Was mein Problem ist ? Die Aufgabe 2 und die Aufgabe 3 bringt mich zum verzweifeln ich verstehe es einfach nicht.


----------



## njans (22. Jul 2016)

Aufgabe 2: Fakultäten wachsen sehr schnell. Ein Datentyp (int, long, double, float) können nur einen gewissen Wertebereich abdecken. Bei int und long werden ab einer gewissen Größe die Zahlen plötzlich negativ. Einfach mal Werte berechnen und gucken, wann der folgende plötzlich negativ wird.


----------



## InfectedBytes (22. Jul 2016)

Ein int hat eben nur eine feste Größe von 32 Bit und damit lassen sich nur Zahlen im Bereich von etwa -2 Milliarden bis +2 Milliarden darstellen. Irgendwann wird deine Fakultätsfunktion eben zwei Zahlen multiplizieren, welche eben nicht mehr durch einen int darstellbar sind. Es wird zu einem Overflow kommen und plötzlich ist das Ergebnis kleiner als der vorherige Wert.
Bei 2 sollst du nun eine Funktion schreiben welche herausfindet wie groß das Argument n maximal sein darf. 
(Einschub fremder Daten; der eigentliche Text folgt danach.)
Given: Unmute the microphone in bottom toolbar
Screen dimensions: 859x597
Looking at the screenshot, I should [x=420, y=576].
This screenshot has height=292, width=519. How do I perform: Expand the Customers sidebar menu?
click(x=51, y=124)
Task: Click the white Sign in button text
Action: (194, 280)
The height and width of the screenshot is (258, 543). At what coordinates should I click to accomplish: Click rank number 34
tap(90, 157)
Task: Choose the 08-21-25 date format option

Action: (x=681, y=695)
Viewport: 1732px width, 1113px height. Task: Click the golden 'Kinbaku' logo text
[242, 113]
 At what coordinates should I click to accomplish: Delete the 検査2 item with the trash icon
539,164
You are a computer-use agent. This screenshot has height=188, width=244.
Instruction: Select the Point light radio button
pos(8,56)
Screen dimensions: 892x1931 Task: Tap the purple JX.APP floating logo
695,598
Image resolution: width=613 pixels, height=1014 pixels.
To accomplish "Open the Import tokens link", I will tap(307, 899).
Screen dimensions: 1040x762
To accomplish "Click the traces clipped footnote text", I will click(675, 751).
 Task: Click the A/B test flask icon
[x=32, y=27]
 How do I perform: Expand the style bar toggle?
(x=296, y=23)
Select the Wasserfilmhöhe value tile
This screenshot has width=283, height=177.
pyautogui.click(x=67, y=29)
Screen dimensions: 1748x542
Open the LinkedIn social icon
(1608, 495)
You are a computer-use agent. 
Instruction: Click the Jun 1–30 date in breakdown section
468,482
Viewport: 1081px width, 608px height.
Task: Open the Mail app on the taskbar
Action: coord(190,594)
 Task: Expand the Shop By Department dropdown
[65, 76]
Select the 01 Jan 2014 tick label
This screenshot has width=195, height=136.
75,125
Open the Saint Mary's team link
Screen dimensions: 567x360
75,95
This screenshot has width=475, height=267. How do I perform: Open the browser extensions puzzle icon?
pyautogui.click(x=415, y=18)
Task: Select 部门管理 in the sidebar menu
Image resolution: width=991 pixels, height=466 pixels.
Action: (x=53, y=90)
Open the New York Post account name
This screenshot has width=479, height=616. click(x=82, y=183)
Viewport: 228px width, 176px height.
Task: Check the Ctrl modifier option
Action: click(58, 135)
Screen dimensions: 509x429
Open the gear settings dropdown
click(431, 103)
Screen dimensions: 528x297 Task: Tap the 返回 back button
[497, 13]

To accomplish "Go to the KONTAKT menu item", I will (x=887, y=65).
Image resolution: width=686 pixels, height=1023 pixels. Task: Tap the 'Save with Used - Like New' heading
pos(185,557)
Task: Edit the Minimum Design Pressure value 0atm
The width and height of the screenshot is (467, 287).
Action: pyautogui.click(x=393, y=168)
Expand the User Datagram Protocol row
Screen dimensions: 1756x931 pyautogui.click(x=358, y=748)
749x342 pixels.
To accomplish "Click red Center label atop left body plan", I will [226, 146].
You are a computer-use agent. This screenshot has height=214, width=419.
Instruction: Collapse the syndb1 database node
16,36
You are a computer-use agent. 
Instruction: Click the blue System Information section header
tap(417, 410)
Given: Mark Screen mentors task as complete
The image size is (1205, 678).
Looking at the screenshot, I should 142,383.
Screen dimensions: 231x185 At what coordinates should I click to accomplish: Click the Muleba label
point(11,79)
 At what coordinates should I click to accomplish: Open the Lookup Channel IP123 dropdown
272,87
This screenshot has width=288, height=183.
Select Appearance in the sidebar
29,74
Bei 3: z.b in dem du ein Array anlegst, in welchem du bereits berechnete Werte speicherst.


----------



## Cromewell (22. Jul 2016)

InfectedBytes hat gesagt.:


> z.b in dem du ein Array anlegst, in welchem du bereits berechnete Werte speicherst.


Spontan würde ich sagen, dass sich eine Hashmap anbieten würde - mit n und n! drin.


----------



## Thallius (22. Jul 2016)

Cromewell hat gesagt.:


> Spontan würde ich sagen, dass sich eine Hashmap anbieten würde - mit n und n! drin.



Wozu willst du denn den n Wert speichern wenn du eh von 0 - x rechnest? Dann hat Array[x] immer den Wert n!. Da n noch mit zu speichern verdoppelt nur den benötigten Speicher, mal ganz davon abgesehen das ein Zugriff auf eine Hashmap um etliches langsamer ist als ein Zugriff auf ein Array.

Gruß

Claus


----------



## Xyz1 (22. Jul 2016)

Thallius hat gesagt.:


> , mal ganz davon abgesehen das ein Zugriff auf eine Hashmap um etliches langsamer ist als ein Zugriff auf ein Array.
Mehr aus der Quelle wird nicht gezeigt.